Gli uomini della Destra (definita Destra Storica), governarono l’Italia dal 1861 fino al 1876, con onestà e con grande dedizione per l’interesse pubblico. Fecero però una politica fortemente conservatrice, caratterizzata da un programma che poteva essere riassunto nei seguenti punti:
• Completamento dell’unificazione, con l’annessione dei territori italiani mancanti.
• Accentramento di tutte le funzioni amministrative dello Stato,da realizzare con l’istituzione dei prefetti nelle città più importanti e la designazione dei sindaci da parte del re.
• Approvazione in tempi rapidi di un nuovo codice di leggi, uguale per tutti.
• Politica economica basata sui princìpi del liberismo, quindi garanzia di massima libertà di iniziativa per gli imprenditori, senza interventi da parte dello stato.

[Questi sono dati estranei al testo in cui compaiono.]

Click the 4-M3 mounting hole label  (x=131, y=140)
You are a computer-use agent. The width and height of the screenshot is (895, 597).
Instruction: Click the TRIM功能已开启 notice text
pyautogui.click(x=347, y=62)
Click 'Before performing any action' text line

• Forte aumento delle tasse sui consumi.
• Lotta contro i movimenti anarchici e socialisti, anche con il ricorso alla repressione armata.

Il programma della Destra fu contrastato dalla Sinistra, definita Sinistra costituzionale per distinguerla dell’estrema Sinistra repubblicana. Il programma politico della Sinistra, socialmente più avanzato, proponeva:
• Istituzione del suffragio universale maschile.
• Riduzione delle imposte indirette che colpivano soprattutto i poveri, perché applicate ai generi alimentari e di prima necessità.
• L’aumento delle imposte dirette, applicate al reddito e quindi proporzionali alla ricchezza.
• L’allargamento del sistema scolastico e il decentramento amministrativo, cioè la concessione di autonomia a comuni, province e regioni.